The decision from Maine Superior Court judge Michaela Murphy was expected after she issued an initial ruling in March that the state had to conduct further analysis of its lease of 33 state-owned acres in rural Somerset County that are being used to build the controversial western Maine corridor between the Quebec border and Lewiston.
It could give anti-corridor lawmakers their clearest path yet to hinder the project. While CMP and Hydro-Quebec, which will supply the energy to the New England grid, could find another way to build through the area if the lease was lost, such a move could delay permitting with an anti-corridor referendum already set for the November ballot.
The land in question was initially leased to CMP in 2014 under former Gov. Paul LePage for $4,000 per year. On the same day that corridor critics filed a lawsuit challenging that lease, the Mills administration finalized a renegotiated lease with the utility and its partners that raised the fee to $65,000 per year. Both Mills, a Democrat, and LePage, a Republican, back the corridor.
At the heart of the issue is whether those decisions reduced or substantially alter state lands. If they do, the Maine Constitution holds that both chambers of the Legislature must authorize leases by two-thirds votes. Neither of the administrations asked lawmakers to weigh in.
Murphy found that the Bureau of Parks and Lands had no authority to enter the 2020 lease and that the state has to make a public determination of whether the leases in question fit that constitutional standard and allow the Legislature to exercise its discretion.
Murphy found that the Bureau of Parks and Lands had no authority to enter either lease, and that the state must make a public determination of whether the leases in question fit that constitutional standard and allow the Legislature to exercise its discretion.
If that was not required, the constitutional provision “would be hollow and the Legislature’s ability to discharge its constitutional duty would be undermined or thwarted,” she said. The case is likely to be appealed to the Maine Supreme Judicial Court, the judge said in her ruling.

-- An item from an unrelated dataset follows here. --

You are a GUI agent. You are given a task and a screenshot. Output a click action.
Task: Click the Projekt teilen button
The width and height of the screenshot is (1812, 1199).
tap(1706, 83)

“We are reviewing the Superior Court’s decision to determine our next steps on this matter,” Thorn Dickinson, CEO and president of NECEC Transmission, the CMP affiliate building the corridor, said.

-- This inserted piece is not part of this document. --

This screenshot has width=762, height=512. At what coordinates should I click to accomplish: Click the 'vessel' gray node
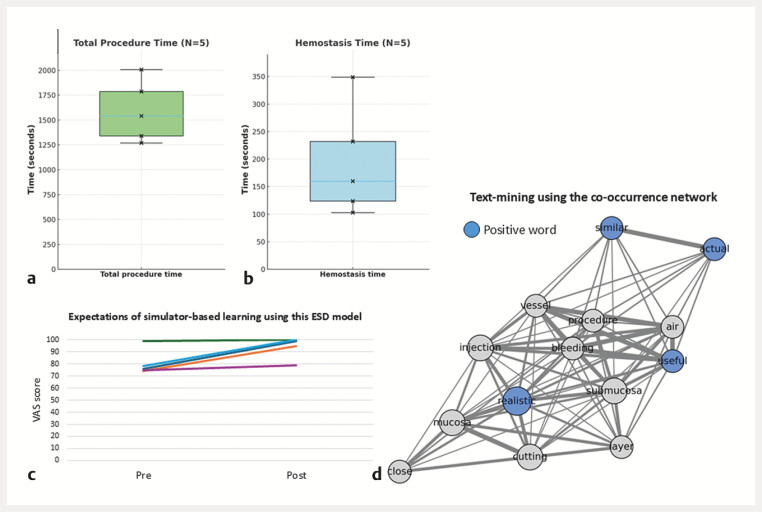pyautogui.click(x=536, y=306)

Sen. Rick Bennett, R-Oxford, who was one of the plaintiffs, said he hopes the Mills administration will “do the right thing and put the question to the Legislature.” Both chambers passed a resolution from Bennett in July arguing the state needed to seek legislative approval. Those margins effectively guarantee that the lease would not win supermajorities.
“I think it will be very difficult to get a two-thirds vote of the Legislature,” Bennett said, pointing to CMP’s problems, including metering and billing anomalies. “I think they understand that so they’re going to fight with every tooth and every nail in order to circumvent the Constitution.”
A spokesperson for the CMP’s affiliate building the corridor was not immediately available for comment.